◆ WORK ITEM ◆
The answer must consist of each line below that holds the word "computer", copied as it stands.

[Pixel coordinate grounding data]

▽

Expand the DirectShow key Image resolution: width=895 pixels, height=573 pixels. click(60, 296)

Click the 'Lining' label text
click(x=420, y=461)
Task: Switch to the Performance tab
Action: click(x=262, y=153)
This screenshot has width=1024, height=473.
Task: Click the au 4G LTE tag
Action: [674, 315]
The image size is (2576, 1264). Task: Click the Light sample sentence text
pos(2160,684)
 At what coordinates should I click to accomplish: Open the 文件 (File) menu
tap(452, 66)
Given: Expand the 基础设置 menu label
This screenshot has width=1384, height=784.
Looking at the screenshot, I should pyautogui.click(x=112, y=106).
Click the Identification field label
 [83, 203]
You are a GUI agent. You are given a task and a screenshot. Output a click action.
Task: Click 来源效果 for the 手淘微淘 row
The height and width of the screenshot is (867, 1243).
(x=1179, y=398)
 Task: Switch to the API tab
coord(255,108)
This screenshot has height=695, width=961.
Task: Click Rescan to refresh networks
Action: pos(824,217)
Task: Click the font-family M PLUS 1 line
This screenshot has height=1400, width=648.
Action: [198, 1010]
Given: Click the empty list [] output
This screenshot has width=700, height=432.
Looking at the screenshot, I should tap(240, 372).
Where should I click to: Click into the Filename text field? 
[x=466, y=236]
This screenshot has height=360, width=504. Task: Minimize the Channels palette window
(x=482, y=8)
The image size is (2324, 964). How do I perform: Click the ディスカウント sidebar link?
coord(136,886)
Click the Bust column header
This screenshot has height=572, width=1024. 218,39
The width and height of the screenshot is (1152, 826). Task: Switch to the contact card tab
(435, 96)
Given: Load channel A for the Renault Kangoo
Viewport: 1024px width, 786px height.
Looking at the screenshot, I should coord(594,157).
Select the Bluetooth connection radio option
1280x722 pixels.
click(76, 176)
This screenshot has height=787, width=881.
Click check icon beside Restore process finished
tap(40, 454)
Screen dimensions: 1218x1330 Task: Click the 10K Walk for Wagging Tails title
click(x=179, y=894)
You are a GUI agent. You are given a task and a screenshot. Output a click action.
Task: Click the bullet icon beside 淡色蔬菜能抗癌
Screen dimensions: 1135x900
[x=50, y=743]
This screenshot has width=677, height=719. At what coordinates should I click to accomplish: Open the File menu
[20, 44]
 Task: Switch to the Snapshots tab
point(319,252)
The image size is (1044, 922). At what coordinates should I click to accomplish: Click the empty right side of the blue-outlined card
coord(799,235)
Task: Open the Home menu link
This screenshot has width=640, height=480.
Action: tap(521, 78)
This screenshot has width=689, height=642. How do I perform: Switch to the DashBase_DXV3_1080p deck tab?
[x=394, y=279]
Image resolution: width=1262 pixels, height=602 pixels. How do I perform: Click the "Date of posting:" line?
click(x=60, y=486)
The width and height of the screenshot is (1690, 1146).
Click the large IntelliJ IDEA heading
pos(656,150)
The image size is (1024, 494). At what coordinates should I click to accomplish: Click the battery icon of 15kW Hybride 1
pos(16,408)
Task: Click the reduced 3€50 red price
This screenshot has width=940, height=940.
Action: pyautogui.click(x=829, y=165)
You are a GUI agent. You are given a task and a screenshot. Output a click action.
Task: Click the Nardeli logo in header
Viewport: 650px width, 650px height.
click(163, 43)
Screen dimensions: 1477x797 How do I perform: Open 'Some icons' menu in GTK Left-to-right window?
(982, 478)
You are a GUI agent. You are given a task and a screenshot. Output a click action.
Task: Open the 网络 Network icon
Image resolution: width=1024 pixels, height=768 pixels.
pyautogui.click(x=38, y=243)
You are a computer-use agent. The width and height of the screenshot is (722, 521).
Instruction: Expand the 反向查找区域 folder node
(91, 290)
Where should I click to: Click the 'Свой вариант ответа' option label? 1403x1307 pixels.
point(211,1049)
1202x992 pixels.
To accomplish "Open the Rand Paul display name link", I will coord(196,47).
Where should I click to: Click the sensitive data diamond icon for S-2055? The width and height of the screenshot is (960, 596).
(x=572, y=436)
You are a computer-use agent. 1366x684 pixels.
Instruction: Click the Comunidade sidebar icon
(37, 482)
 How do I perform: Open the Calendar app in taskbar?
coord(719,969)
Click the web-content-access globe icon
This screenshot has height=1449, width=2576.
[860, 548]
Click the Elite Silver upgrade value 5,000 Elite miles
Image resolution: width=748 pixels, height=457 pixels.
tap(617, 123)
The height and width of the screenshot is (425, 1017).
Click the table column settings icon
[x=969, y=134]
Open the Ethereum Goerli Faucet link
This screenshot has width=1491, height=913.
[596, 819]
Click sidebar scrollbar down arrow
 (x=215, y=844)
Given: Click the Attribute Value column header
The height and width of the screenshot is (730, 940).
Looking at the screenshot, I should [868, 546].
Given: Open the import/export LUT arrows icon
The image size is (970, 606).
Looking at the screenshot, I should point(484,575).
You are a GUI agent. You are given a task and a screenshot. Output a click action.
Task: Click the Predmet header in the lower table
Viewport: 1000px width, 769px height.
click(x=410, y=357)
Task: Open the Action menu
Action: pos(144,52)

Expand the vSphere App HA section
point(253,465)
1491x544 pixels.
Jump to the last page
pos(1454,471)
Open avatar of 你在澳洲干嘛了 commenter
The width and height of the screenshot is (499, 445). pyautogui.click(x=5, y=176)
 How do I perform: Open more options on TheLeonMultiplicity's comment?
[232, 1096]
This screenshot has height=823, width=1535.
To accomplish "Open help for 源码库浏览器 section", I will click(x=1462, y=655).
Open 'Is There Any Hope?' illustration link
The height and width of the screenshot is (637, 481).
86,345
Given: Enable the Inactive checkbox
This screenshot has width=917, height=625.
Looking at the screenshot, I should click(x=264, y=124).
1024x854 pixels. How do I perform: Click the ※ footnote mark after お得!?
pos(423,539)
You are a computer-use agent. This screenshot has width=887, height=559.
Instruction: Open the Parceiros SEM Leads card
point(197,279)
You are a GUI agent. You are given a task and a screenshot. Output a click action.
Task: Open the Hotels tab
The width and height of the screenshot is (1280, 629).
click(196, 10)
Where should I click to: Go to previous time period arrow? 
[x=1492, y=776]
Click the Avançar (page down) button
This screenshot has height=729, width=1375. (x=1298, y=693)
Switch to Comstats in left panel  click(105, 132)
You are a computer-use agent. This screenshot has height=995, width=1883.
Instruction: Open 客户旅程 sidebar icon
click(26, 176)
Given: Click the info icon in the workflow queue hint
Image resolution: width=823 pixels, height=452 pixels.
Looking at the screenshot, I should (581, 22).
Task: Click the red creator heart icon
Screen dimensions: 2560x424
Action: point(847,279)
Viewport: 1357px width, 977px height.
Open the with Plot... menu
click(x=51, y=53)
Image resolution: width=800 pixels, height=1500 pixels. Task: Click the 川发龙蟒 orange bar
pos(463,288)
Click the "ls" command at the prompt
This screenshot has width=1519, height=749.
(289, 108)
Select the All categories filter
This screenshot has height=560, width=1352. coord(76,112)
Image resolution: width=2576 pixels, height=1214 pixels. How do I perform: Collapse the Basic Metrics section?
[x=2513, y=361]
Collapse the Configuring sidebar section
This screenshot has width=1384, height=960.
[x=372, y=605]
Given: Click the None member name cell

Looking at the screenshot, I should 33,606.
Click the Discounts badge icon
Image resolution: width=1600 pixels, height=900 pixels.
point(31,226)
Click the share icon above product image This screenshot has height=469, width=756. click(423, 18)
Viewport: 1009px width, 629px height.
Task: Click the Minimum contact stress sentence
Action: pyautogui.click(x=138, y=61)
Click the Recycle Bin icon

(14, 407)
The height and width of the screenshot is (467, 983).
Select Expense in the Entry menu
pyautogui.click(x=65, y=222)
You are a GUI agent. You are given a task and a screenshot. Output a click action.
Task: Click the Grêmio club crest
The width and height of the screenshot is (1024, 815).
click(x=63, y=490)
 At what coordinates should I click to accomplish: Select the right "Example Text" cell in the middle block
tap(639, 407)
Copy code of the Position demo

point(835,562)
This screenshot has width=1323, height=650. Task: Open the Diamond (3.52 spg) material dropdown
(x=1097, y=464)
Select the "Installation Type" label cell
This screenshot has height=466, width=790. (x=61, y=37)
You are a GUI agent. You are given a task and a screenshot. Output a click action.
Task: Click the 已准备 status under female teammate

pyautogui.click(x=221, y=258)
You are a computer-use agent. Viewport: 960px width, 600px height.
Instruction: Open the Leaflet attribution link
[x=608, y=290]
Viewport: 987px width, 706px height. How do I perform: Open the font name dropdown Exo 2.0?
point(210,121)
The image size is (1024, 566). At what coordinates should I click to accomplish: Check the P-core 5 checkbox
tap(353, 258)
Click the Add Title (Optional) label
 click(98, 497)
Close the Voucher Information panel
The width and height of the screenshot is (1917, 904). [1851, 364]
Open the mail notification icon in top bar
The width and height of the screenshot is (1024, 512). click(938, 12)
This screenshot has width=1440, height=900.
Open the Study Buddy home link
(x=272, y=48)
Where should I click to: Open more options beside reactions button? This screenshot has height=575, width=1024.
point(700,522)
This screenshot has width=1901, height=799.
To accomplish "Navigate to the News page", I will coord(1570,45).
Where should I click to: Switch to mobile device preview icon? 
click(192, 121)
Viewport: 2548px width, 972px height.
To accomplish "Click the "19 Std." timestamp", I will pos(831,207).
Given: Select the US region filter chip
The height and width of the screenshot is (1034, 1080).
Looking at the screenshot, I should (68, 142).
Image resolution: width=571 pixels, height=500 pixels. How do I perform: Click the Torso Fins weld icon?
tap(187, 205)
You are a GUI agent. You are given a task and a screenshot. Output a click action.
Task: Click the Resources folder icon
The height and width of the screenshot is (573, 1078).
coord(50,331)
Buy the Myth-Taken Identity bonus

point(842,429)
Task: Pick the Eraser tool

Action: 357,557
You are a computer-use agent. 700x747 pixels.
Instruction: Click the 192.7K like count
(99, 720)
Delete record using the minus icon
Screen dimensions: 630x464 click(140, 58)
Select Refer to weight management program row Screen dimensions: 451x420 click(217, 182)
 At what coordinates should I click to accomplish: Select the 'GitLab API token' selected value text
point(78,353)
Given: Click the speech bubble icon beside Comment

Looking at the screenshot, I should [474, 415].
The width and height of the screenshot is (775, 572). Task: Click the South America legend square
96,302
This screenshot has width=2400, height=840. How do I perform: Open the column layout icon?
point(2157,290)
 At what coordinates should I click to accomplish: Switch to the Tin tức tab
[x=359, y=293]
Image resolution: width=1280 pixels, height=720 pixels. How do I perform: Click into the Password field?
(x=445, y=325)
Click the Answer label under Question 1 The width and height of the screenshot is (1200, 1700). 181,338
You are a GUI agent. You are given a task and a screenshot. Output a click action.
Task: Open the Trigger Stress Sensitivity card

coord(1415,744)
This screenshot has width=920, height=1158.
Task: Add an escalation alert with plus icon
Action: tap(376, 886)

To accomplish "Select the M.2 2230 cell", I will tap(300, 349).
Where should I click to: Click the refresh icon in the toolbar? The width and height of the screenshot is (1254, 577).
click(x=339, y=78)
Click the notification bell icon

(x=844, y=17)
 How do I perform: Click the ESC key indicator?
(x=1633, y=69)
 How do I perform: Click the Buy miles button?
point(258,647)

△

◆ RESPONSE TO THE TASK ◆
You are a computer-use agent. The width and height of the screenshot is (722, 521).
You are a computer-use agent. 1366x684 pixels.
You are a computer-use agent. This screenshot has width=887, height=559.
You are a computer-use agent. This screenshot has height=995, width=1883.
You are a computer-use agent. Viewport: 960px width, 600px height.
You are a computer-use agent. 700x747 pixels.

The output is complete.